Bethany Kelly, program coordinator, sees these challenges as part of the learning process. “When something unexpected happens, the key is to stay calm and take it step-by-step,” Kelly explained. “Today, I walked the students through what happened, what we’re doing to fix it, and helped them work through any questions.”
The Mill Café is run by six students and is part of Hickman Mills’ new Real World Learning Center. The café’s grand opening was set for 8:30 a.m. Wednesday, following a month-long soft opening to iron out any operational challenges. As part of the CORE program, the café offers hands-on experience in managing a business, with students learning everything from menu creation to product ordering and food service operations.

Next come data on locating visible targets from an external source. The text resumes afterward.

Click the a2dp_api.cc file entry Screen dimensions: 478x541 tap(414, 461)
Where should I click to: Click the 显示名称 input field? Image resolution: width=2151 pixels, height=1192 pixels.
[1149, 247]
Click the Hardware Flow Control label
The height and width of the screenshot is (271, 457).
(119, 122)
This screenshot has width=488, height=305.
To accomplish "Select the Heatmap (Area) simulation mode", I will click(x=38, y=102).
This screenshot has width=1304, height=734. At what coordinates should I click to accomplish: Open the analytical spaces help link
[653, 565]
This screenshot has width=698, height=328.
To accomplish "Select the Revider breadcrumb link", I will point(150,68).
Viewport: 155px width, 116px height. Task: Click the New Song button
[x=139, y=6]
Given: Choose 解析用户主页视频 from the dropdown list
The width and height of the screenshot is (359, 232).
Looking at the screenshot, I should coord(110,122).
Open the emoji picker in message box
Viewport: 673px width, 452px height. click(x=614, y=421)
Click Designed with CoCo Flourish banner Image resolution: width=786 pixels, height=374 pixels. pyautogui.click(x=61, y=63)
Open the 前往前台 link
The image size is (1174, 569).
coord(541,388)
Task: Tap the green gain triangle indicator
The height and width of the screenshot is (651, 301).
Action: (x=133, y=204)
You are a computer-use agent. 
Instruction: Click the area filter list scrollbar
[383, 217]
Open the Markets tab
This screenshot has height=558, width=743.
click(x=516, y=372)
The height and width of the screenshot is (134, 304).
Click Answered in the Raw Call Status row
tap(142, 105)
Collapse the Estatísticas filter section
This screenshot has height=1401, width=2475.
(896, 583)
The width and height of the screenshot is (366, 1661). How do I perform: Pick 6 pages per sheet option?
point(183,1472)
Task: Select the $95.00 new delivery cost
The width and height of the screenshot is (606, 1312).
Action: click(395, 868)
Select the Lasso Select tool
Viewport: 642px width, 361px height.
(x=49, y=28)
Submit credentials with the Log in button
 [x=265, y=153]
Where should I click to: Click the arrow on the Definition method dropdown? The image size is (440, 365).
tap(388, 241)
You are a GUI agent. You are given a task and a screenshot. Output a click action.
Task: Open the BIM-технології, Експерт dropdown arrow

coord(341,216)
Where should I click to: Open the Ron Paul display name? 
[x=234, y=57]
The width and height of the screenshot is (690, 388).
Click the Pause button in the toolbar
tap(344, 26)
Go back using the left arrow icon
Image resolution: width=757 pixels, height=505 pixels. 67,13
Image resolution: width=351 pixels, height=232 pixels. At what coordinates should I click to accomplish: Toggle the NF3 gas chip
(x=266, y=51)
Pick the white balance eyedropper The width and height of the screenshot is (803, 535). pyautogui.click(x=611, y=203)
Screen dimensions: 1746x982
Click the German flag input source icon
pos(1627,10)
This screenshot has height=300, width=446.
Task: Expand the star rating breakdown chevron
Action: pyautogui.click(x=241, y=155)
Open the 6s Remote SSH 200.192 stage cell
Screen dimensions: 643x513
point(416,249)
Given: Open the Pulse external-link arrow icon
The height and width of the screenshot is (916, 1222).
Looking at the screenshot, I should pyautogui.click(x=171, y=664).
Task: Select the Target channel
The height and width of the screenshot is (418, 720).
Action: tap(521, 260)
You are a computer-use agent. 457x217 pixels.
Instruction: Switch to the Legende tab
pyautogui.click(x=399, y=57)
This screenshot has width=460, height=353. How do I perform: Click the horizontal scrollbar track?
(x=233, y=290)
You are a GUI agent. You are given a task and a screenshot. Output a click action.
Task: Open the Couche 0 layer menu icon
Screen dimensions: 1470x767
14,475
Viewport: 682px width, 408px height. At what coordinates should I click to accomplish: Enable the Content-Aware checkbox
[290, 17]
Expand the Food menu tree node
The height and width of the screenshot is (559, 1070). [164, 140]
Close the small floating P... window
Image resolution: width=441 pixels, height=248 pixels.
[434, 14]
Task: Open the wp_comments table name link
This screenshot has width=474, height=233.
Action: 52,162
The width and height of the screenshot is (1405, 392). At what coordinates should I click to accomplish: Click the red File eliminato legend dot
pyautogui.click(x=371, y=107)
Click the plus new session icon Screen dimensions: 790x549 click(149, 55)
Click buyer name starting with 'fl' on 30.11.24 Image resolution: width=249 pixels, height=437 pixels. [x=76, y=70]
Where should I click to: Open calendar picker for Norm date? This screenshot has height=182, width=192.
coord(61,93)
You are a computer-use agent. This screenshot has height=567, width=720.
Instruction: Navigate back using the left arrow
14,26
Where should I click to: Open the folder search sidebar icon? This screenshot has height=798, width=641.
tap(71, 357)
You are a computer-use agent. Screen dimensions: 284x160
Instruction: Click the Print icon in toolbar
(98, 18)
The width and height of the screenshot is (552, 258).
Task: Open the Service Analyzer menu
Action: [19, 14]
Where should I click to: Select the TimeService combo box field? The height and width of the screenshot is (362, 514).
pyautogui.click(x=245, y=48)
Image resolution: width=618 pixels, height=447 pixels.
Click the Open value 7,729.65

Syerra Funderburke, a senior, said the experience has taught her valuable real-world skills she never expected to gain. “I learned a lot about problem-solving and how much it really takes to run a business. I had no idea how much work went into it,” Funderburke said. “These are skills I can use for the rest of my life.”
Students working at the café are paid $16 an hour and also earn high school class credit. Andrew Smithson, one of the CORE teachers, emphasized the importance of patience when ordering and the significance of seeing students’ work have a direct impact on the community.
“It’s powerful for students to see how their work is reflected in the real world,” Smithson said. “When they can see the tangible results of what they’ve learned, it makes everything more meaningful. It’s a reminder of how valuable these lessons are.”
The Mill Café, which offers a selection of food and coffee from The Roasterie, is open to the public from 7 a.m. to 1 p.m.